ACTIVITY
Using the material that follows, output exactly the lines from the one containing "Open the $SML symbol link" through the one containing "Open the Manifest sidebar item", with both ends kept.

PROVIDED MATERIAL
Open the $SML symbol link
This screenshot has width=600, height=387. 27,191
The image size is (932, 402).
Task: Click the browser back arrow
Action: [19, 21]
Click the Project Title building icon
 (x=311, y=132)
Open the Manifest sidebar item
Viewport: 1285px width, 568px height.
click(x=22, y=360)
* * *
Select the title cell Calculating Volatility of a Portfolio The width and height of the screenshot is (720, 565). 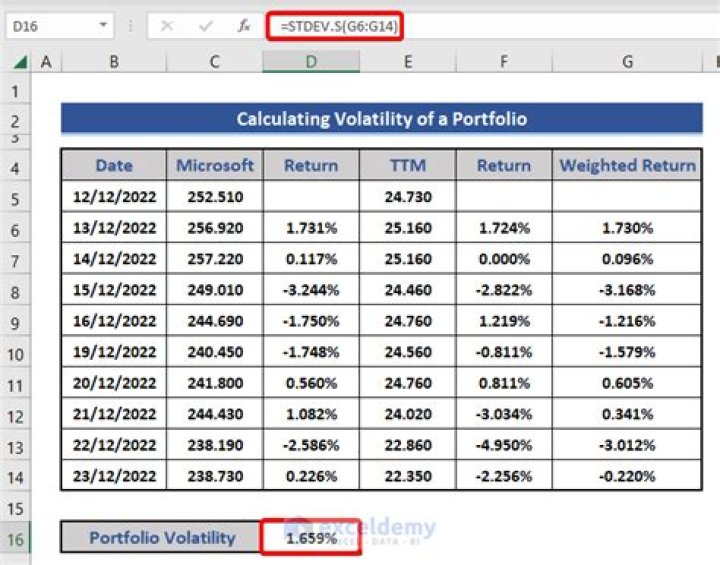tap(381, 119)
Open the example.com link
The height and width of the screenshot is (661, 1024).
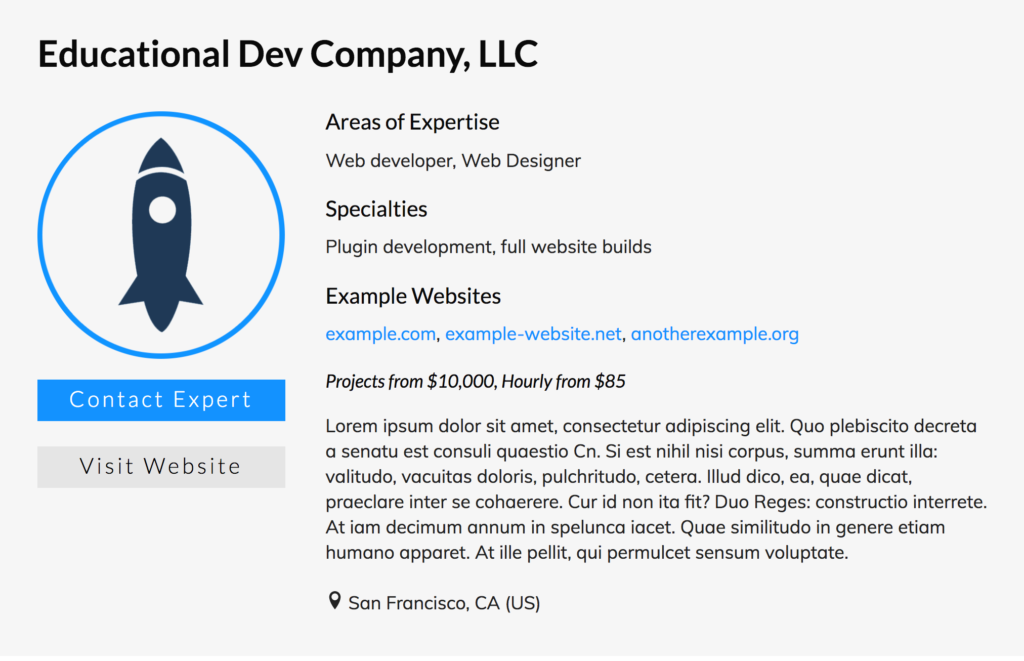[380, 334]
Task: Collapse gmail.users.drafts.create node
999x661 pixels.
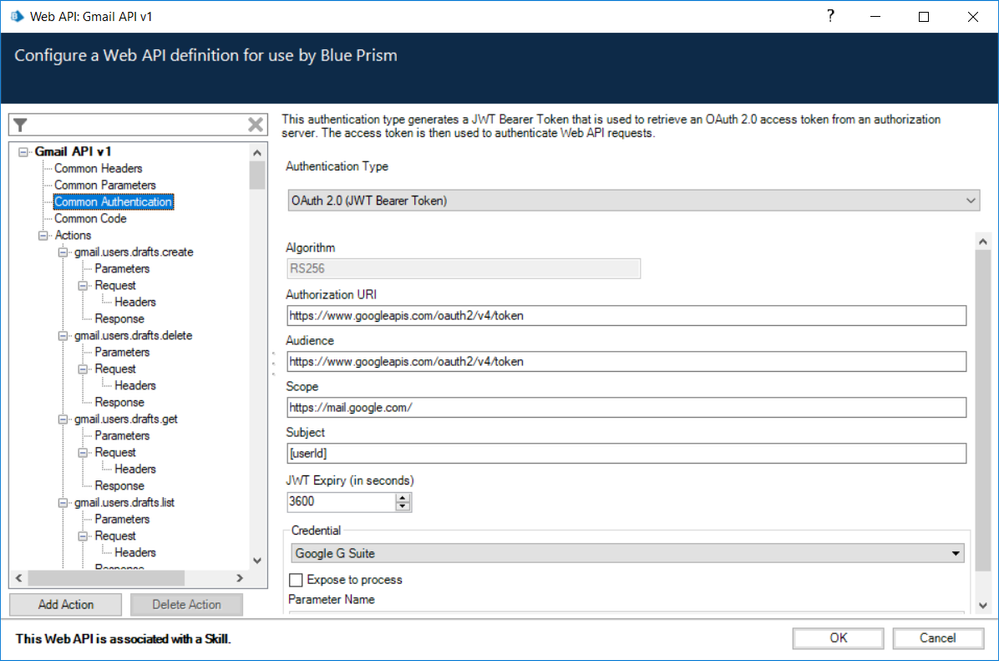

SOLUTION TO THIS PROBLEM
Open the $SML symbol link
This screenshot has width=600, height=387. 27,191
The image size is (932, 402).
Task: Click the browser back arrow
Action: [19, 21]
Click the Project Title building icon
 (x=311, y=132)
Open the Manifest sidebar item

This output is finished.